Efficient License Plate Recognition in Videos Using Visual Rhythm and Accumulative Line Analysis
Ribeiro, Victor Nascimento, Hirata, Nina S. T.
Video-based Automatic License Plate Recognition (ALPR) involves extracting vehicle license plate text information from video captures. Traditional systems typically rely heavily on high-end computing resources and utilize multiple frames to recognize license plates, leading to increased computational overhead. In this paper, we propose two methods capable of efficiently extracting exactly one frame per vehicle and recognizing its license plate characters from this single image, thus significantly reducing computational demands.
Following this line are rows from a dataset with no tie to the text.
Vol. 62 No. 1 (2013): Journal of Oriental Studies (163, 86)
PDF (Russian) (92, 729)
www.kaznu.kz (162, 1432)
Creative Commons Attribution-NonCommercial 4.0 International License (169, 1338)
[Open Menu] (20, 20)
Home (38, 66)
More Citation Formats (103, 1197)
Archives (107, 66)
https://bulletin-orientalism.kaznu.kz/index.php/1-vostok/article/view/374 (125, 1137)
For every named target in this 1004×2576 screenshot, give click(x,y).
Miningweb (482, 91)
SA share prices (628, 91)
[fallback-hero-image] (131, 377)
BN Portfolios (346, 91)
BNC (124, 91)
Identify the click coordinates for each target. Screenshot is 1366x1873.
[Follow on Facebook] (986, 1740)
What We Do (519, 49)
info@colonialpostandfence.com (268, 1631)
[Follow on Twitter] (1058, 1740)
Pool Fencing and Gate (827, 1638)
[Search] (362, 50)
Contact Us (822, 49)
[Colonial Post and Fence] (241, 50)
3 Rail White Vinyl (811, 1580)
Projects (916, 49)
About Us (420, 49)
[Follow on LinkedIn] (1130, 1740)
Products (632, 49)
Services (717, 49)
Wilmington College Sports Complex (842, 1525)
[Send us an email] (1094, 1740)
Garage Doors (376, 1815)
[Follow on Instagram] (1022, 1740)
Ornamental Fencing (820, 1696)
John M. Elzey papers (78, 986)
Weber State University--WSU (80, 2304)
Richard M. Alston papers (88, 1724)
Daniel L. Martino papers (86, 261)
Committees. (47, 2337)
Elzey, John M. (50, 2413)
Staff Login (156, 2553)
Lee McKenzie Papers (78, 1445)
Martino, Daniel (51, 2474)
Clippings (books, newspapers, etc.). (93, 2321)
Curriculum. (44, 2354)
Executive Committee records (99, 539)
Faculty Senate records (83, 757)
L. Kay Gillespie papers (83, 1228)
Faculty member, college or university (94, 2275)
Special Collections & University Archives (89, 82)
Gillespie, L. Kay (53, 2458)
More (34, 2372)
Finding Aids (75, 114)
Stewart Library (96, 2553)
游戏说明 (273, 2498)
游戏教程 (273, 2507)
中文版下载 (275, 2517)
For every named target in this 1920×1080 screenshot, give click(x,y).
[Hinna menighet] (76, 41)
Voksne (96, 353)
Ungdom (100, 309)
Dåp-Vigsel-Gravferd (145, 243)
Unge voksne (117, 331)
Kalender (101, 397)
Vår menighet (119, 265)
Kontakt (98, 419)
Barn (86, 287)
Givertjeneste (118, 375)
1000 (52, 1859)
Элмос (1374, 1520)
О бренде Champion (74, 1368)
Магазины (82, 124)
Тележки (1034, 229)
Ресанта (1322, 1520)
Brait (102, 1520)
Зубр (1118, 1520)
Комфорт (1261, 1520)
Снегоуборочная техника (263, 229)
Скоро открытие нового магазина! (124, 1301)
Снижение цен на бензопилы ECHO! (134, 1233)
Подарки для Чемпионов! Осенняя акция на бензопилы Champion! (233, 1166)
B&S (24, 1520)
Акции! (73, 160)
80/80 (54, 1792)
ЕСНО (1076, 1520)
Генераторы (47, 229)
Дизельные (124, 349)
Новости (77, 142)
The first method uses Visual Rhythm (VR) to generate time-spatial images from videos, while the second employs Accumulative Line Analysis (ALA), a novel algorithm based on single-line video processing for real-time operation. Both methods leverage YOLO for license plate detection within the frame and a Convolutional Neural Network (CNN) for Optical Character Recognition (OCR) to extract textual information. Experiments on real videos demonstrate that the proposed methods achieve results comparable to traditional frame-by-frame approaches, with processing speeds three times faster.